De nos jours, la N10 est doublée par une autoroute, l’A10. Le tracé historique est tantôt la nationale, tantôt une départementale dont le numéro se termine par 10, quand la nationale a fait l’objet d’aménagements. Certaines parties sont encore bordées de platanes, dont les alignements filent immanquablement vers les centres villes, alors que la route les évite. Circuler tranquillement entre ces arbres majestueux est devenu un plaisir rare, mais quand cela se produit, nous sommes sûrs que Monet est passé par là.

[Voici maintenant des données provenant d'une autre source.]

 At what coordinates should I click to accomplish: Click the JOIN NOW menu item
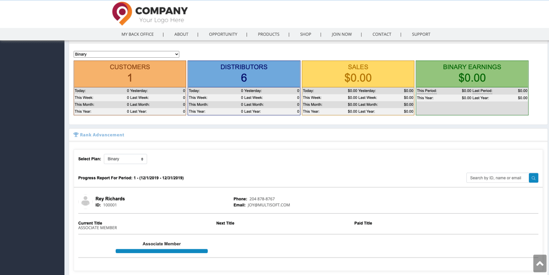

Teuf teuf teuf teuf teuf…
Tours possède naturellement quantité de monuments et de bâtiments antérieurs à 1904, à commencer par la mairie, qui devait être flambant neuve quand Monet est passé devant. La ville donne une impression de jeunesse et de classicisme mêlés, un bonheur pour le flâneur.
Les Monet ont-ils pris le temps de se promener dans les rues ? Si oui, vers quels quartiers leurs pas les ont-ils conduits ? Ont-ils marché jusqu’à cette place où nous découvrons des maisons à pans de bois, qui auraient pu leur rappeler la Normandie ?
A la recherche du temps perdu, nous cheminons émerveillés, avec en tête toutes ces questions, jusqu’à arriver au bord de la Loire. Rive sud, nous sommes en route pour la partie méridionale de la France, et nous imaginons les Monet, heureux de cette première étape réussie, emportés par le sentiment de liberté que donne l’auto, partis pour l’aventure.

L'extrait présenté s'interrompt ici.